----- Data in this exercise

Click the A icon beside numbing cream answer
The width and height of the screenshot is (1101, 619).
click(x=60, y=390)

----------
----- Data in this exercise

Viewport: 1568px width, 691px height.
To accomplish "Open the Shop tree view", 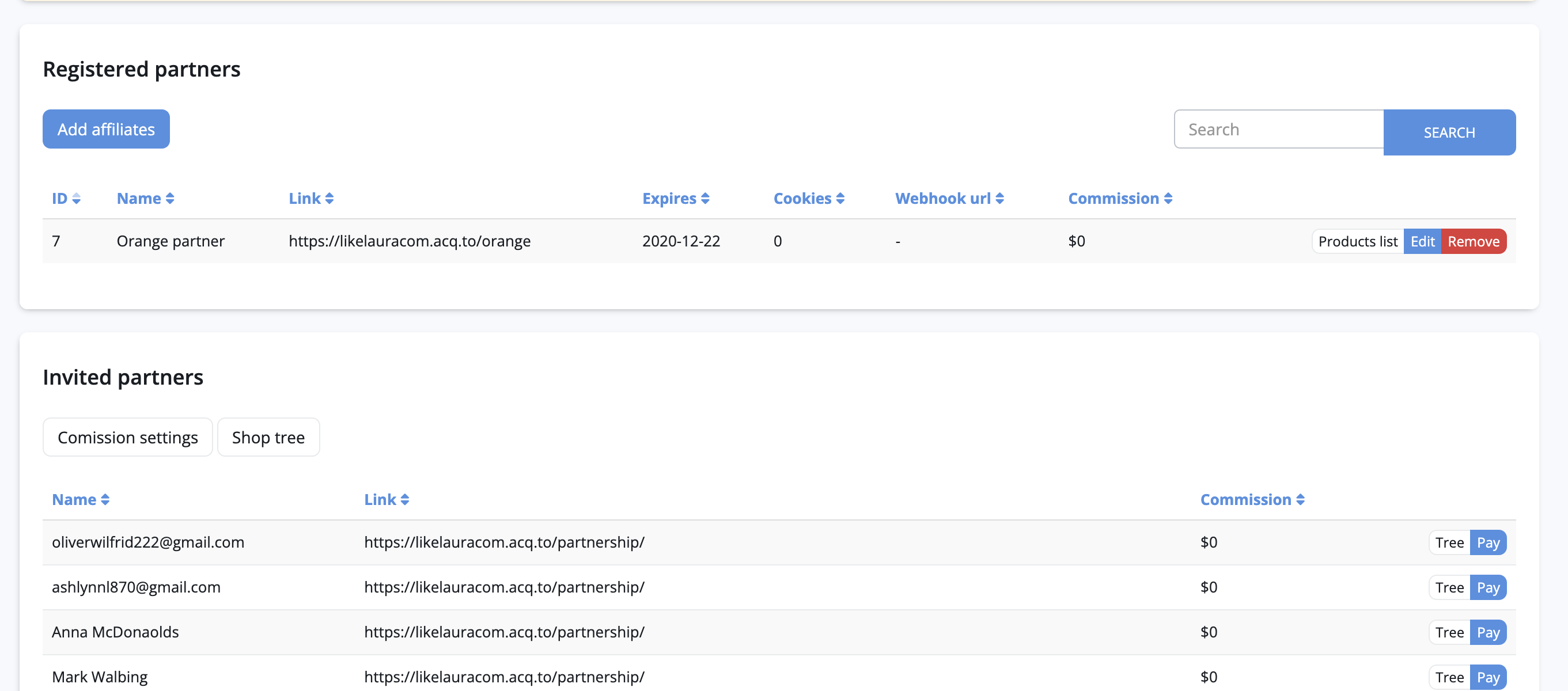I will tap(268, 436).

----------
----- Data in this exercise

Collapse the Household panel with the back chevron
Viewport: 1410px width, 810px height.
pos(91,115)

----------

Directive:
Return, unchanged, every line of the listing from the one containing "Click the A icon beside numbing cream answer" through the one containing "click(x=60, y=390)", including both of those lines.

Complete output:
Click the A icon beside numbing cream answer
The width and height of the screenshot is (1101, 619).
click(x=60, y=390)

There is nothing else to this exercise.